Une pression financière constante

De son côté, Simon de Marchi, vice-président de l'OIEB et responsable de programme chez le promoteur bordelais Altaé, veut aussi relativiser le poids des gestionnaires d'actifs dans la définition du marché. "Les investisseurs ont certes des exigences vis-à-vis des promoteurs mais l'objectif premier est d'accueillir des entreprises et donc de répondre à leurs attentes", fait-il valoir. Le premier critère de choix par une entreprise étant la localisation et la desserte en transports. "Nous cherchons des investisseurs pour financer les projets mais nous cherchons aussi des entreprises pour les utiliser", résume le promoteur.
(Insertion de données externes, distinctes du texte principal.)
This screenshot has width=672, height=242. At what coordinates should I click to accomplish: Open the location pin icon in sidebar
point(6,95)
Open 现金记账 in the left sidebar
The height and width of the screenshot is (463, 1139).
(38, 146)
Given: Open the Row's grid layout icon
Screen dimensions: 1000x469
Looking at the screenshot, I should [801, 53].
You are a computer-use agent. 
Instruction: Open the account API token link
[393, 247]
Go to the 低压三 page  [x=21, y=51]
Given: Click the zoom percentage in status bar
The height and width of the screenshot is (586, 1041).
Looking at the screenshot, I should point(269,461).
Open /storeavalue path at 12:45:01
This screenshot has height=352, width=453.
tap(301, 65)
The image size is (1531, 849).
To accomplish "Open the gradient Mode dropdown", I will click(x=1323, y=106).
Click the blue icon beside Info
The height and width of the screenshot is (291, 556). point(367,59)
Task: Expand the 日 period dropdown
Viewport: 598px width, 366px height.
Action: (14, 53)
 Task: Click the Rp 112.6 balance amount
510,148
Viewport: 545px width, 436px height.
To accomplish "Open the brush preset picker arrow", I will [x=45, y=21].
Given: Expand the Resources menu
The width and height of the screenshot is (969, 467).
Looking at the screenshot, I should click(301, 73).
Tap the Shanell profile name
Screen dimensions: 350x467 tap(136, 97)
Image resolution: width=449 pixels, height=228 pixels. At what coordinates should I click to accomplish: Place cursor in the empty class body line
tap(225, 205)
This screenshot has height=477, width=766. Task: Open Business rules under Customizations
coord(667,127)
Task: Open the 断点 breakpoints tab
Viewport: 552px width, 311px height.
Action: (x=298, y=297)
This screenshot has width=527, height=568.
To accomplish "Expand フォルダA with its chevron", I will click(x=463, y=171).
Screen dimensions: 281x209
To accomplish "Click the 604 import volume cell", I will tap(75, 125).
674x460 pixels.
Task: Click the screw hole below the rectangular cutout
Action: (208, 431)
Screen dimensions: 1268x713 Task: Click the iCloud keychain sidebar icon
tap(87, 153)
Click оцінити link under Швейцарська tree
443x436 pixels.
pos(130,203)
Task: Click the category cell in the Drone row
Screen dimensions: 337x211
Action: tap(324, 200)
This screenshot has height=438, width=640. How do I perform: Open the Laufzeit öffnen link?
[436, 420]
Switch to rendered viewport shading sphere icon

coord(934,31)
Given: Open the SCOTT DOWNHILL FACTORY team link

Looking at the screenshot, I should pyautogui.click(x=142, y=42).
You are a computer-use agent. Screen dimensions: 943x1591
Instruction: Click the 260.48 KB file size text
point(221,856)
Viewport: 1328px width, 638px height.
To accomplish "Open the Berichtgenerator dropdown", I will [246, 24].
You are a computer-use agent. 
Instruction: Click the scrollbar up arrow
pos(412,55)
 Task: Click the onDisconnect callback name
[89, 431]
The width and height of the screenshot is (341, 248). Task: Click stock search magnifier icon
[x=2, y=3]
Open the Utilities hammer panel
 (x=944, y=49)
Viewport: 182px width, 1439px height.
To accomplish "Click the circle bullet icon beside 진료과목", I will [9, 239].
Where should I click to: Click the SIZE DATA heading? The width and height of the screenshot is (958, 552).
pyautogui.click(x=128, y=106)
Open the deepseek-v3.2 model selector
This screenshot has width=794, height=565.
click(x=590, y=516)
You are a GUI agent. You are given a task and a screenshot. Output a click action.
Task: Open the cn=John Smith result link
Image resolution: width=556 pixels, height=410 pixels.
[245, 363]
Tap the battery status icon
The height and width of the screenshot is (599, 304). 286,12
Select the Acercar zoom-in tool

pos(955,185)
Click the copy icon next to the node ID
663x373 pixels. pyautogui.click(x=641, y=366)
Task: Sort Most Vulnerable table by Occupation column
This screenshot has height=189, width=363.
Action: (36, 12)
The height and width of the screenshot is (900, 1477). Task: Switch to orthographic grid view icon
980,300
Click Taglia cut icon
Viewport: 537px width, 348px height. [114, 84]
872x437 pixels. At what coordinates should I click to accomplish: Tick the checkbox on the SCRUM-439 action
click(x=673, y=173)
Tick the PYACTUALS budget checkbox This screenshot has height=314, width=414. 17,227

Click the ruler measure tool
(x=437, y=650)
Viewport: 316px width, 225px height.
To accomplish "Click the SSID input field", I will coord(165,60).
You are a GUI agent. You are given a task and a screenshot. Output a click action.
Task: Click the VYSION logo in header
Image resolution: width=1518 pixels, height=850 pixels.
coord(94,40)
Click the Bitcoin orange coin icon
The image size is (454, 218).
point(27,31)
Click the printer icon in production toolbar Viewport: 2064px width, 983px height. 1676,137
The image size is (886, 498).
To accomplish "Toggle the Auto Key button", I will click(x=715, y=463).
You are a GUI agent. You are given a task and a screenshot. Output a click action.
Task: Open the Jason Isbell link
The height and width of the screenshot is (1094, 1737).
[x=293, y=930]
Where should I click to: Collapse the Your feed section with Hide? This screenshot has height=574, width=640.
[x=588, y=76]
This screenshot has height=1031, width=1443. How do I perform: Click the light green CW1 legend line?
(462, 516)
Mais qu'elle provienne du promoteur, du gestionnaire d'actifs ou même du maître d'ouvrage public, la pression financière est devenue une constante dans la réalisation des programmes immobiliers. "C'est la triste réalité de la production de la ville : la commande publique connaît une raréfaction des moyens et la commande privé subit une pression très claire des investisseurs vers les promoteurs puis vers les architectes", témoigne ainsi Stéphane Hirschberger, architecte et enseignant à Bordeaux. "D'autant que les acteurs privés ne sont plus un acteur parmi d'autres dans la conception de la ville, ce sont désormais eux qui dictent la plupart des modes opératoires", regrette l'architecte.

(*) Il s'agit des Docks de Saint-Ouen, à Saint-Ouen (Seine-Saint-Denis) et du Carré de Soie, à Villeurbanne et Vaulx-en-Velin (métropole de Lyon).